> [DO THIS]:
Return all of the data below line for line, with no changes.

> [Item position entries]:

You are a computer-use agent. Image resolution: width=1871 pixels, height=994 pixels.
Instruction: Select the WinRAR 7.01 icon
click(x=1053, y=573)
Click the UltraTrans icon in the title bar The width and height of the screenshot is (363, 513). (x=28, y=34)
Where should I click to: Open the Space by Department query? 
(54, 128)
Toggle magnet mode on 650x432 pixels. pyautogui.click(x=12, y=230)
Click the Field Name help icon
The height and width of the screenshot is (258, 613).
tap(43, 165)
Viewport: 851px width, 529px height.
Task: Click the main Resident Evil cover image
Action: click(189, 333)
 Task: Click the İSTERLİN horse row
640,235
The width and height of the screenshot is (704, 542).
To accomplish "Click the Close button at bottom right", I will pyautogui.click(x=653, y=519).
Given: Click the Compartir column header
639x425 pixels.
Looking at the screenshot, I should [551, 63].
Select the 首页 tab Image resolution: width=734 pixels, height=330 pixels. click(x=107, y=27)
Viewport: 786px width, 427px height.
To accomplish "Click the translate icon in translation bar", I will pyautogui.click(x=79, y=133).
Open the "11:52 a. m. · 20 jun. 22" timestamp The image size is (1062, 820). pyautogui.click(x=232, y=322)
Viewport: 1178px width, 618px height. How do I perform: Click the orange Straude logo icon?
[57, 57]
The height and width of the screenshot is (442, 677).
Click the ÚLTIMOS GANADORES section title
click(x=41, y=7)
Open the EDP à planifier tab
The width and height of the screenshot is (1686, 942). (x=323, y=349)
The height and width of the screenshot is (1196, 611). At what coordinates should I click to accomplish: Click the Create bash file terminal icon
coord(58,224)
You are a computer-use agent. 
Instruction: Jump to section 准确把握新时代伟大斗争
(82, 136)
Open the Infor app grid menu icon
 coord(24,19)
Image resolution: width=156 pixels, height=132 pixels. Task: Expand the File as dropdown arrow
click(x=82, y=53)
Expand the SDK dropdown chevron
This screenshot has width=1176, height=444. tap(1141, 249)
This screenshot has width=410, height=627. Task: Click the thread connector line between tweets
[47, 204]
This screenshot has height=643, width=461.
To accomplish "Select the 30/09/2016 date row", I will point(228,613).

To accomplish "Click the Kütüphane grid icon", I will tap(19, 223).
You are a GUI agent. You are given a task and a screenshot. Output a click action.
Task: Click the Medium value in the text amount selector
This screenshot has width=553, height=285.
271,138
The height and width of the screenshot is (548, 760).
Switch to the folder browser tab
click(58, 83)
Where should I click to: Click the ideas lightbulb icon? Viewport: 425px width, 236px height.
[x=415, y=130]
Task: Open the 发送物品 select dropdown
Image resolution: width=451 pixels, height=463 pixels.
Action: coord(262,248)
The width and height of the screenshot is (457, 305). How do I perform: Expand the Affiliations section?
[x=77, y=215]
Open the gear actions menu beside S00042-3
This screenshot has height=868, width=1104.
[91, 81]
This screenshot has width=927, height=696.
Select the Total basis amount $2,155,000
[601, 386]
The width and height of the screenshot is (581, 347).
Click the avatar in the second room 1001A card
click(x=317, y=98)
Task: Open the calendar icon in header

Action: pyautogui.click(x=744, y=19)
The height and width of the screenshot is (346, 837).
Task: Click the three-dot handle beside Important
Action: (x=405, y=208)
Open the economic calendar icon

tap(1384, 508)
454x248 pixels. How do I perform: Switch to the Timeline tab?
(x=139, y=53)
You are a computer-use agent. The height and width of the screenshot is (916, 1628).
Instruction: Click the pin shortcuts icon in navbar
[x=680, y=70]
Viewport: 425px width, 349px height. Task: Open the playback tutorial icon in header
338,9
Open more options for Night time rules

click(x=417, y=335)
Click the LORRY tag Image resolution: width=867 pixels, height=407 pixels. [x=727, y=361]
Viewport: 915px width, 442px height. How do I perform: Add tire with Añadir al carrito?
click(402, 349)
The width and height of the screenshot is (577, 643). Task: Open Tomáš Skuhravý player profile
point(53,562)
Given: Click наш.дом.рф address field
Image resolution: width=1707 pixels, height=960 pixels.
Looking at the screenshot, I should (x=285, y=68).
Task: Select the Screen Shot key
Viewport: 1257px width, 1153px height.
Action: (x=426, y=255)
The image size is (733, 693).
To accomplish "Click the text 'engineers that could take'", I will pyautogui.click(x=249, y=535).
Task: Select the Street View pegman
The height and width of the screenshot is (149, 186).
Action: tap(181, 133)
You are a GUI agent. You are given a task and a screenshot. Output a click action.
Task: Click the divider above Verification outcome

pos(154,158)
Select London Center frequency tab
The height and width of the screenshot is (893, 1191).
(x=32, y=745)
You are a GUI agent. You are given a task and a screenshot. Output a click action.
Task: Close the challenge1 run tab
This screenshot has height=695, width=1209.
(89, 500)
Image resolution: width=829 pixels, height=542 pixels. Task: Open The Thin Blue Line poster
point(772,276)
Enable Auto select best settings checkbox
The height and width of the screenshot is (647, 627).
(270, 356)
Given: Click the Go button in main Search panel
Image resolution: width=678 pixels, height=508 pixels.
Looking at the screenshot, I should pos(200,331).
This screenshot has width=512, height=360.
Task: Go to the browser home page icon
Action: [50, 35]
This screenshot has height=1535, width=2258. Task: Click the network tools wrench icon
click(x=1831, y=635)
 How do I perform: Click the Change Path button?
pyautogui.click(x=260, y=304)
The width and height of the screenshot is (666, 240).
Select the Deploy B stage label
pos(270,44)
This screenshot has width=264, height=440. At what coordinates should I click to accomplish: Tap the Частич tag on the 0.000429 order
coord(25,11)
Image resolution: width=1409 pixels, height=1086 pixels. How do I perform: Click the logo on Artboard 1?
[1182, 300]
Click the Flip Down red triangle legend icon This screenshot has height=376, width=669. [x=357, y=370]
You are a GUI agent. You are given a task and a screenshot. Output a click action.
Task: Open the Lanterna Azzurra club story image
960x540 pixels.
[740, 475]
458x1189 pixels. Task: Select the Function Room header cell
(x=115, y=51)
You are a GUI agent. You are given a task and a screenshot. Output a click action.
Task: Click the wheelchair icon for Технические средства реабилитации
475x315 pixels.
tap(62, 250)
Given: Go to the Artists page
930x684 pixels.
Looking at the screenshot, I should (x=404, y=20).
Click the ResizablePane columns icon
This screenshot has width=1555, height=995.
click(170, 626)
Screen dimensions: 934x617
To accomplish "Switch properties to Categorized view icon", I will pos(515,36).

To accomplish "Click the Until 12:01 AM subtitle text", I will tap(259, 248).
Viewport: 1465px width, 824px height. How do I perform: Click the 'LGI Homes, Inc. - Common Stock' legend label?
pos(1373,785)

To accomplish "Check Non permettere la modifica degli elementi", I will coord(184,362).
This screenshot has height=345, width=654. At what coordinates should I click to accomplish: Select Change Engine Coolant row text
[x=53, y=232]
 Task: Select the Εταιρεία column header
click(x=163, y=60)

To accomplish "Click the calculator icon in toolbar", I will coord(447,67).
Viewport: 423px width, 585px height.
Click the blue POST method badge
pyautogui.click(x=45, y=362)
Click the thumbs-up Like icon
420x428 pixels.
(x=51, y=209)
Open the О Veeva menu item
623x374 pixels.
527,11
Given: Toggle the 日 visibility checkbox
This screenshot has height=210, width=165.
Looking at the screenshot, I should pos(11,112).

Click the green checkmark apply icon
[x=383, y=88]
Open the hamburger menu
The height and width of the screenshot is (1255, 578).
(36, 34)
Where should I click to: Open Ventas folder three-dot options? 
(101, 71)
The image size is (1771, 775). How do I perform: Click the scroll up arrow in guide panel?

> [RIGHT ANSWER]:
You are a computer-use agent. Image resolution: width=1871 pixels, height=994 pixels.
Instruction: Select the WinRAR 7.01 icon
click(x=1053, y=573)
Click the UltraTrans icon in the title bar The width and height of the screenshot is (363, 513). (x=28, y=34)
Where should I click to: Open the Space by Department query? 
(54, 128)
Toggle magnet mode on 650x432 pixels. pyautogui.click(x=12, y=230)
Click the Field Name help icon
The height and width of the screenshot is (258, 613).
tap(43, 165)
Viewport: 851px width, 529px height.
Task: Click the main Resident Evil cover image
Action: click(189, 333)
 Task: Click the İSTERLİN horse row
640,235
The width and height of the screenshot is (704, 542).
To accomplish "Click the Close button at bottom right", I will pyautogui.click(x=653, y=519).
Given: Click the Compartir column header
639x425 pixels.
Looking at the screenshot, I should [551, 63].
Select the 首页 tab Image resolution: width=734 pixels, height=330 pixels. click(x=107, y=27)
Viewport: 786px width, 427px height.
To accomplish "Click the translate icon in translation bar", I will pyautogui.click(x=79, y=133).
Open the "11:52 a. m. · 20 jun. 22" timestamp The image size is (1062, 820). pyautogui.click(x=232, y=322)
Viewport: 1178px width, 618px height. How do I perform: Click the orange Straude logo icon?
[57, 57]
The height and width of the screenshot is (442, 677).
Click the ÚLTIMOS GANADORES section title
click(x=41, y=7)
Open the EDP à planifier tab
The width and height of the screenshot is (1686, 942). (x=323, y=349)
The height and width of the screenshot is (1196, 611). At what coordinates should I click to accomplish: Click the Create bash file terminal icon
coord(58,224)
You are a computer-use agent. 
Instruction: Jump to section 准确把握新时代伟大斗争
(82, 136)
Open the Infor app grid menu icon
 coord(24,19)
Image resolution: width=156 pixels, height=132 pixels. Task: Expand the File as dropdown arrow
click(x=82, y=53)
Expand the SDK dropdown chevron
This screenshot has width=1176, height=444. tap(1141, 249)
This screenshot has width=410, height=627. Task: Click the thread connector line between tweets
[47, 204]
This screenshot has height=643, width=461.
To accomplish "Select the 30/09/2016 date row", I will point(228,613).

To accomplish "Click the Kütüphane grid icon", I will tap(19, 223).
You are a GUI agent. You are given a task and a screenshot. Output a click action.
Task: Click the Medium value in the text amount selector
This screenshot has width=553, height=285.
271,138
The height and width of the screenshot is (548, 760).
Switch to the folder browser tab
click(58, 83)
Where should I click to: Click the ideas lightbulb icon? Viewport: 425px width, 236px height.
[x=415, y=130]
Task: Open the 发送物品 select dropdown
Image resolution: width=451 pixels, height=463 pixels.
Action: coord(262,248)
The width and height of the screenshot is (457, 305). How do I perform: Expand the Affiliations section?
[x=77, y=215]
Open the gear actions menu beside S00042-3
This screenshot has height=868, width=1104.
[91, 81]
This screenshot has width=927, height=696.
Select the Total basis amount $2,155,000
[601, 386]
The width and height of the screenshot is (581, 347).
Click the avatar in the second room 1001A card
click(x=317, y=98)
Task: Open the calendar icon in header

Action: pyautogui.click(x=744, y=19)
The height and width of the screenshot is (346, 837).
Task: Click the three-dot handle beside Important
Action: (x=405, y=208)
Open the economic calendar icon

tap(1384, 508)
454x248 pixels. How do I perform: Switch to the Timeline tab?
(x=139, y=53)
You are a computer-use agent. The height and width of the screenshot is (916, 1628).
Instruction: Click the pin shortcuts icon in navbar
[x=680, y=70]
Viewport: 425px width, 349px height. Task: Open the playback tutorial icon in header
338,9
Open more options for Night time rules

click(x=417, y=335)
Click the LORRY tag Image resolution: width=867 pixels, height=407 pixels. [x=727, y=361]
Viewport: 915px width, 442px height. How do I perform: Add tire with Añadir al carrito?
click(402, 349)
The width and height of the screenshot is (577, 643). Task: Open Tomáš Skuhravý player profile
point(53,562)
Given: Click наш.дом.рф address field
Image resolution: width=1707 pixels, height=960 pixels.
Looking at the screenshot, I should (x=285, y=68).
Task: Select the Screen Shot key
Viewport: 1257px width, 1153px height.
Action: (x=426, y=255)
The image size is (733, 693).
To accomplish "Click the text 'engineers that could take'", I will pyautogui.click(x=249, y=535).
Task: Select the Street View pegman
The height and width of the screenshot is (149, 186).
Action: tap(181, 133)
You are a GUI agent. You are given a task and a screenshot. Output a click action.
Task: Click the divider above Verification outcome

pos(154,158)
Select London Center frequency tab
The height and width of the screenshot is (893, 1191).
(x=32, y=745)
You are a GUI agent. You are given a task and a screenshot. Output a click action.
Task: Close the challenge1 run tab
This screenshot has height=695, width=1209.
(89, 500)
Image resolution: width=829 pixels, height=542 pixels. Task: Open The Thin Blue Line poster
point(772,276)
Enable Auto select best settings checkbox
The height and width of the screenshot is (647, 627).
(270, 356)
Given: Click the Go button in main Search panel
Image resolution: width=678 pixels, height=508 pixels.
Looking at the screenshot, I should pos(200,331).
This screenshot has width=512, height=360.
Task: Go to the browser home page icon
Action: [50, 35]
This screenshot has height=1535, width=2258. Task: Click the network tools wrench icon
click(x=1831, y=635)
 How do I perform: Click the Change Path button?
pyautogui.click(x=260, y=304)
The width and height of the screenshot is (666, 240).
Select the Deploy B stage label
pos(270,44)
This screenshot has width=264, height=440. At what coordinates should I click to accomplish: Tap the Частич tag on the 0.000429 order
coord(25,11)
Image resolution: width=1409 pixels, height=1086 pixels. How do I perform: Click the logo on Artboard 1?
[1182, 300]
Click the Flip Down red triangle legend icon This screenshot has height=376, width=669. [x=357, y=370]
You are a GUI agent. You are given a task and a screenshot. Output a click action.
Task: Open the Lanterna Azzurra club story image
960x540 pixels.
[740, 475]
458x1189 pixels. Task: Select the Function Room header cell
(x=115, y=51)
You are a GUI agent. You are given a task and a screenshot. Output a click action.
Task: Click the wheelchair icon for Технические средства реабилитации
475x315 pixels.
tap(62, 250)
Given: Go to the Artists page
930x684 pixels.
Looking at the screenshot, I should (x=404, y=20).
Click the ResizablePane columns icon
This screenshot has width=1555, height=995.
click(170, 626)
Screen dimensions: 934x617
To accomplish "Switch properties to Categorized view icon", I will pos(515,36).

To accomplish "Click the Until 12:01 AM subtitle text", I will tap(259, 248).
Viewport: 1465px width, 824px height. How do I perform: Click the 'LGI Homes, Inc. - Common Stock' legend label?
pos(1373,785)

To accomplish "Check Non permettere la modifica degli elementi", I will coord(184,362).
This screenshot has height=345, width=654. At what coordinates should I click to accomplish: Select Change Engine Coolant row text
[x=53, y=232]
 Task: Select the Εταιρεία column header
click(x=163, y=60)

To accomplish "Click the calculator icon in toolbar", I will coord(447,67).
Viewport: 423px width, 585px height.
Click the blue POST method badge
pyautogui.click(x=45, y=362)
Click the thumbs-up Like icon
420x428 pixels.
(x=51, y=209)
Open the О Veeva menu item
623x374 pixels.
527,11
Given: Toggle the 日 visibility checkbox
This screenshot has height=210, width=165.
Looking at the screenshot, I should pos(11,112).

Click the green checkmark apply icon
[x=383, y=88]
Open the hamburger menu
The height and width of the screenshot is (1255, 578).
(36, 34)
Where should I click to: Open Ventas folder three-dot options? 
(101, 71)
The image size is (1771, 775). How do I perform: Click the scroll up arrow in guide panel?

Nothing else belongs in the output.